Follow us

ITSM Basics: A Simple Introduction to Problem Management

By | July 14, 2015 in ITIL


If you regularly read my blog you’ll know that I’ve already written a fair bit on the tough nut to crack that is problem management. It’s often something that’s started as part of the latest IT service management (ITSM) tool implementation project, but it’s not unusual for this initial investment in problem management (processes) to fail in execution due to one or more reasons.

From a problem management uptake perspective, if you believe what the annual industry surveys report, roughlytwo-thirds of IT organizations are already “doing” problem management. But it’s not always what it should be, i.e. the investment of time and resources to proactively investigate and address recurring IT and business issues, and their root causes. It’s this type of investigation that helps to identify the issues that cause (or may ultimately cause) repetitive and potentially serious IT and business issues or failures. Instead, IT organizations are often just doing major incident reviews, using problem management techniques, as and when needed. It’s problem management of sorts but not truly effective problem management.

In reality, problem management is often somewhat of the “poor relative” to service desk and incident management activities. Whereas service desk and incident management are commonly receiving adequate investment in terms of staff, definition, training, and ongoing operation, problem management, on the other hand, is often “something to be done later” and therefore often not done at all.

In my opinion, the low levels of proactive problem management adoption is quite ironic. The pressure to cut IT operational costs is why many IT organizations don’t do problem management, but it should be the reason why they need to be doing problem management.

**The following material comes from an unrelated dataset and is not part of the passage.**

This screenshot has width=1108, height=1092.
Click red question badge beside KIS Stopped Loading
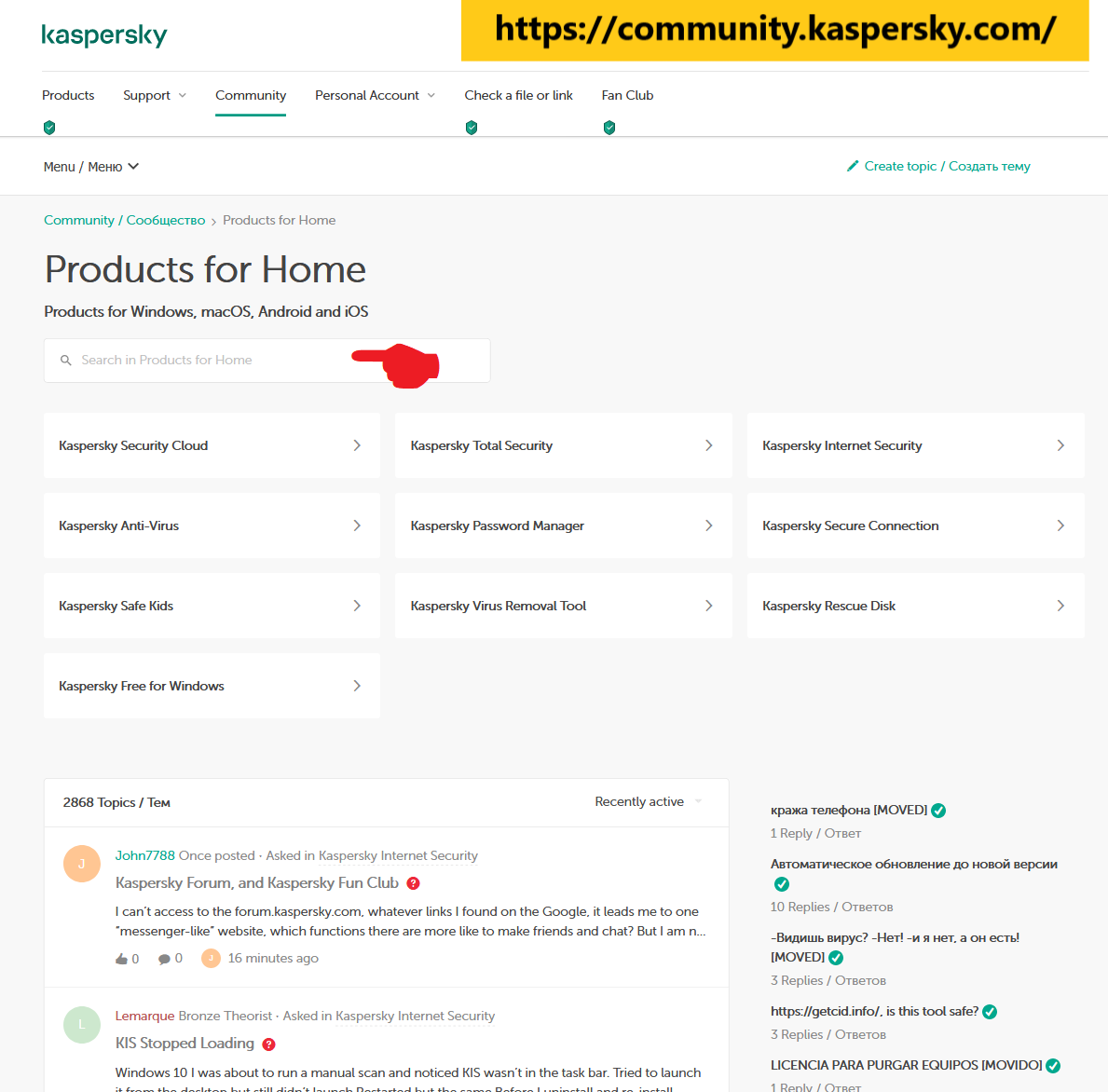click(x=268, y=1044)
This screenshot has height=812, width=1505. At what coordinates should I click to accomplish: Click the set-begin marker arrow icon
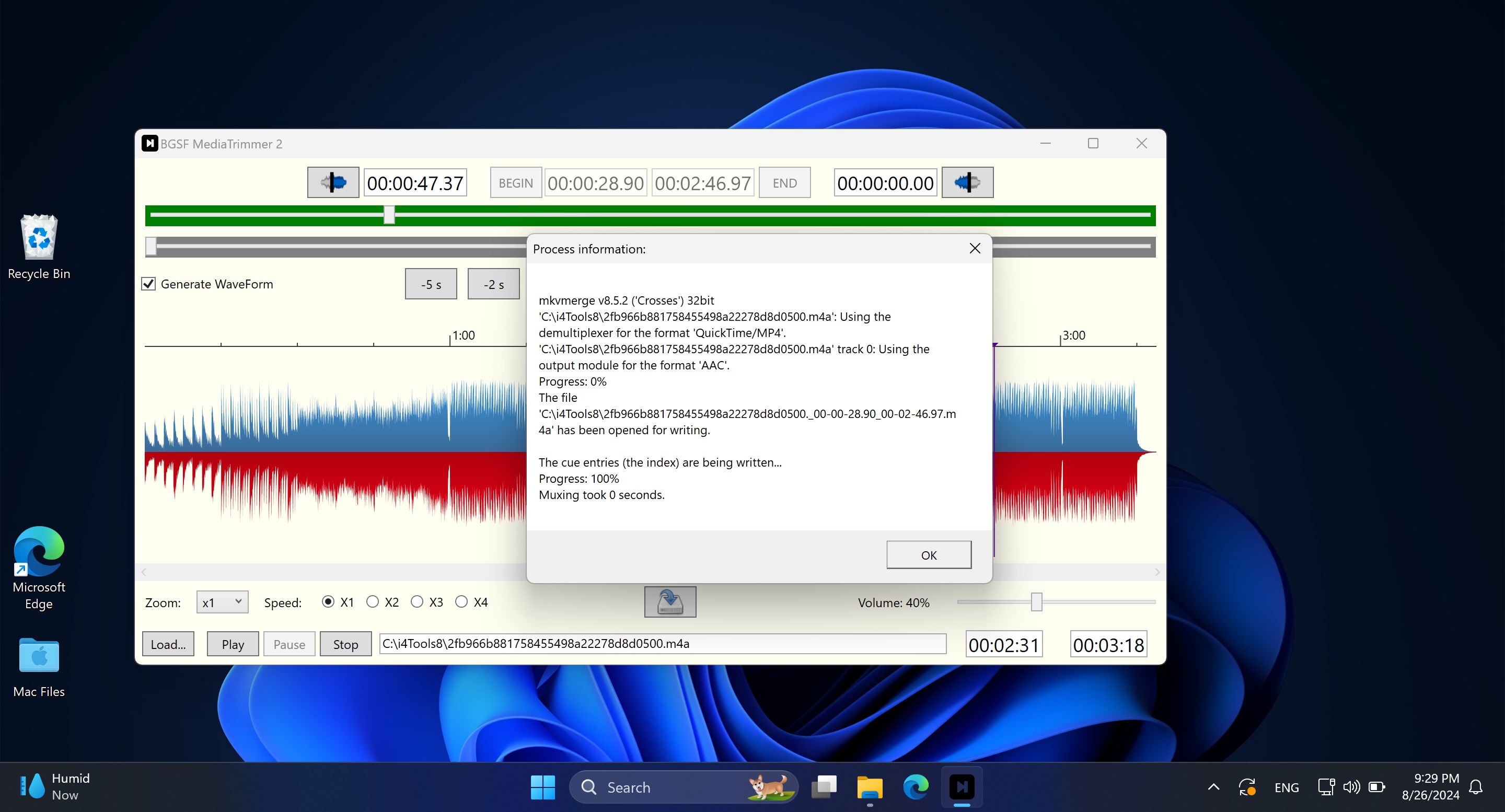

Of all the major ITIL processes, the investment of time and resources in truly effective problem management activity can provide some of the highest returns to an organization.

So to give you a simple introduction to problem management, I’ll quickly cover:

  • What problem management is
  • The objectives of problem management
  • The “problem lifecycle”
  • The benefits of problem management

I refer to ITIL a fair bit, you might think too much, but you can quite easily use your own self-created problem management process and activities or look to alternative sources of ITSM and IT management advice such as ISO/IEC 20000, ISACA’s COBIT, USMBOK, or Microsoft’s MOF.

Learn about SysAid Problem Management

Where Problem Management Fits In

Problems (definition below) can be identified throughout the IT ecosystem. For example: acceptance into production, changes, updates/patches, vendor products, user errors, production execution, and failures. However, the main source for problem identification with an organization is probably the analysis of incidents as part of what is often called the “proactive problem management process.”

However, not only isproblem management often solely associated with major incidents, another barrier to effective problem management is that problems are often confused with incidents (with the terminology interchanged wrongly). Or they are seen as an incident state rather than a separate entity requiring a different type of ITSM response.

If it helps, an easy way to remember the difference between the two is that:

  • Incident management is “put the fire out ASAP!” (so it’s firefighting), whereas
  • Problem management is “how did this happen?” and “how do we stop this happening again?” (so it’s arson investigation/fire prevention).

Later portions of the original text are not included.